Consigne écrite =>
Reprenez les données à partir de la ligne contenant « Viewport: 1024px width, 576px height. » jusqu'à la fin, en changeant « PLAY NOW » en « CLAIM BONUS » sans rien modifier d'autre. N'incluez pas les images dans votre réponse.

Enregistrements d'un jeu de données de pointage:

• • •

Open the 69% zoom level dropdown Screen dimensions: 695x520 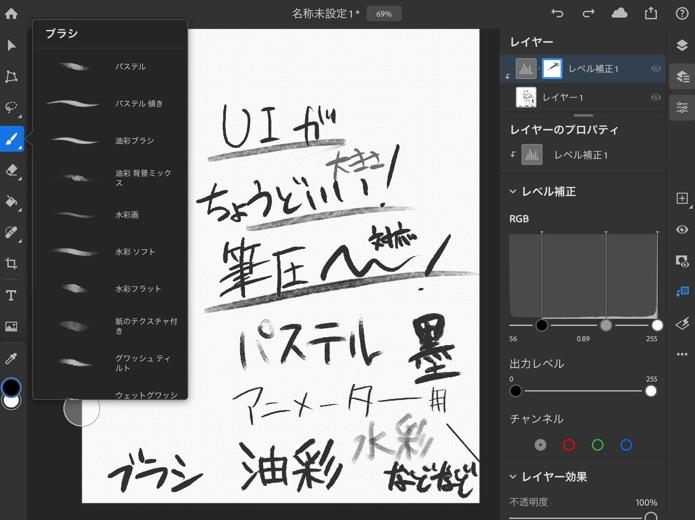384,14
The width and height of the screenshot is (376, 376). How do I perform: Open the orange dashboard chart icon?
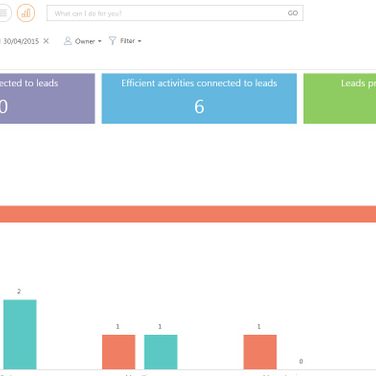pyautogui.click(x=26, y=13)
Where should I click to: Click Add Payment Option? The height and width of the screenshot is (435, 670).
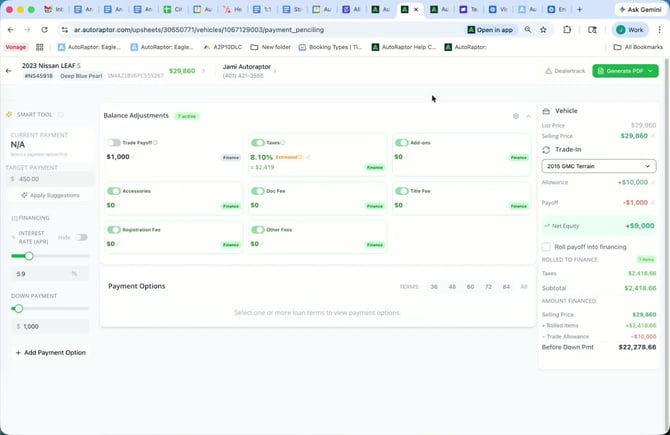[x=50, y=352]
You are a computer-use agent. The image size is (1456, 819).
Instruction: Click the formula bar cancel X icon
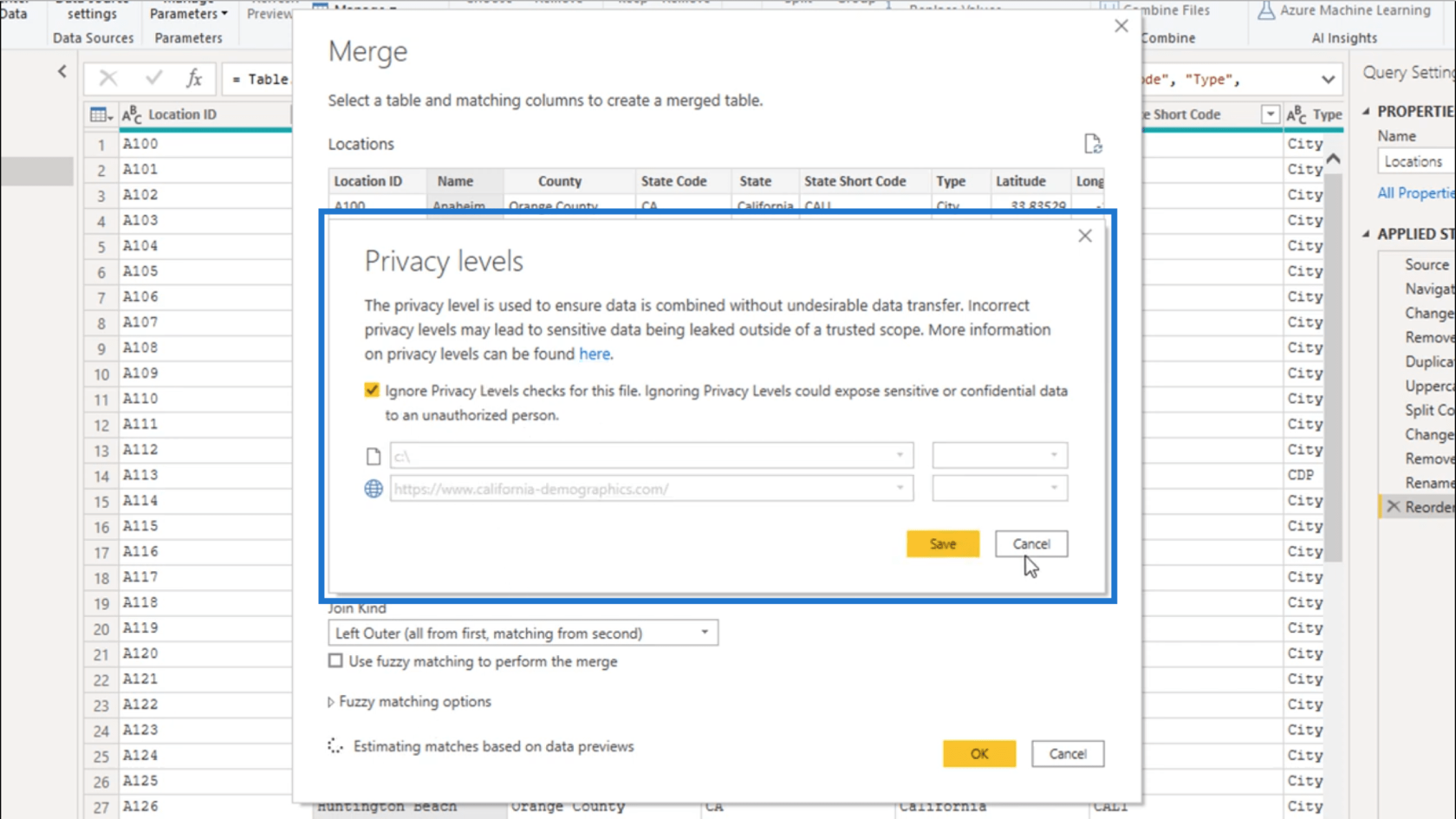tap(108, 79)
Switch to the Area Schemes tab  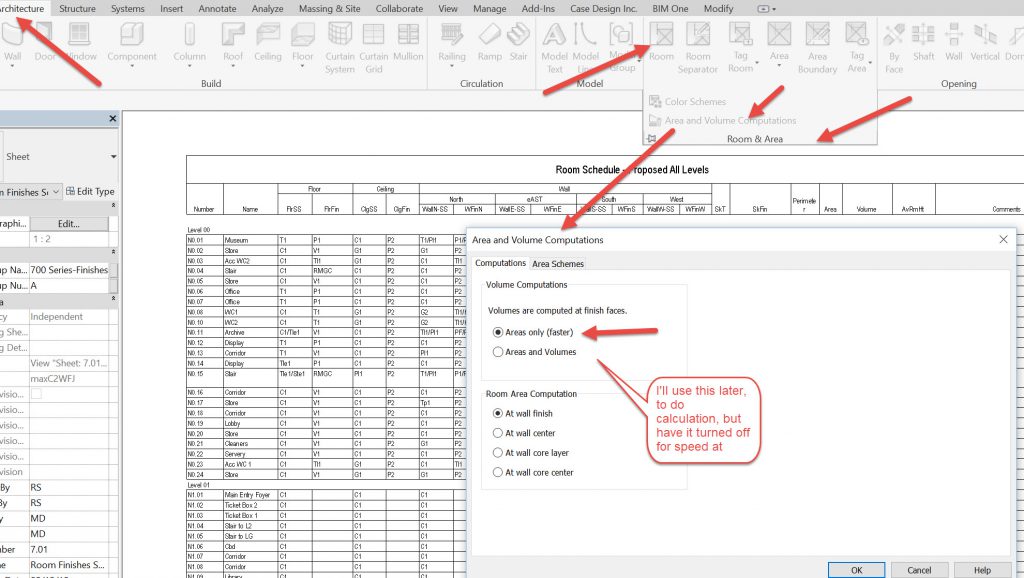tap(559, 264)
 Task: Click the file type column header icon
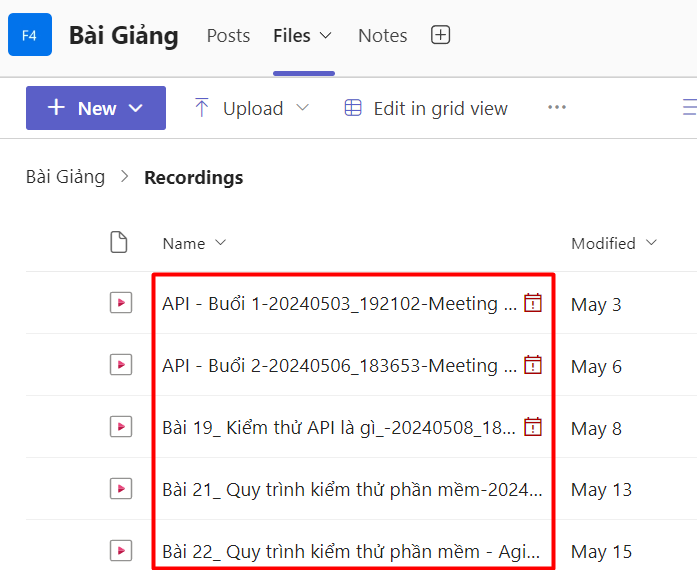pos(119,243)
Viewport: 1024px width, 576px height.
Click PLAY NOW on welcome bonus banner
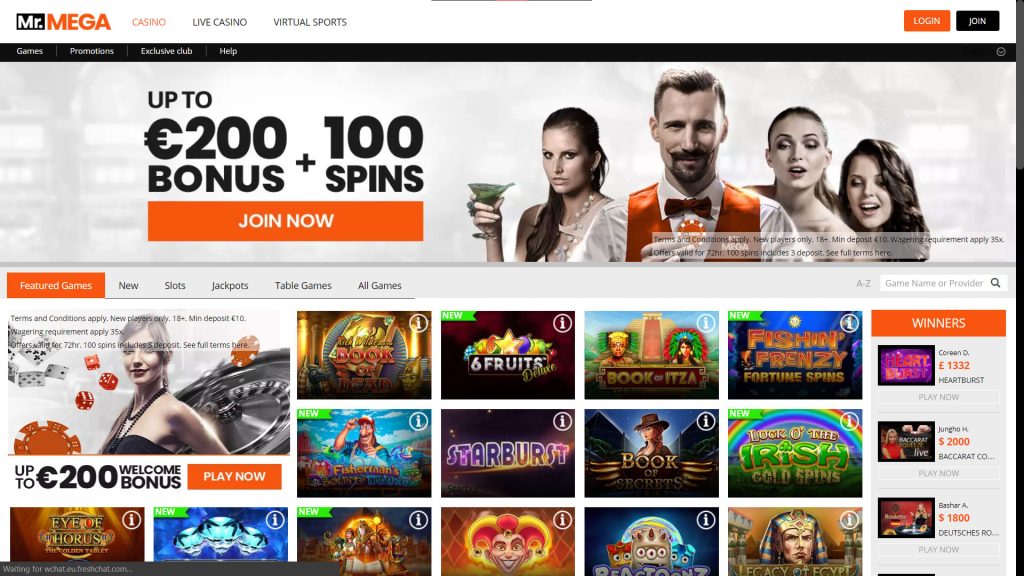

• • •

Réponse attendue =>
Viewport: 1024px width, 576px height.
Click CLAIM BONUS on welcome bonus banner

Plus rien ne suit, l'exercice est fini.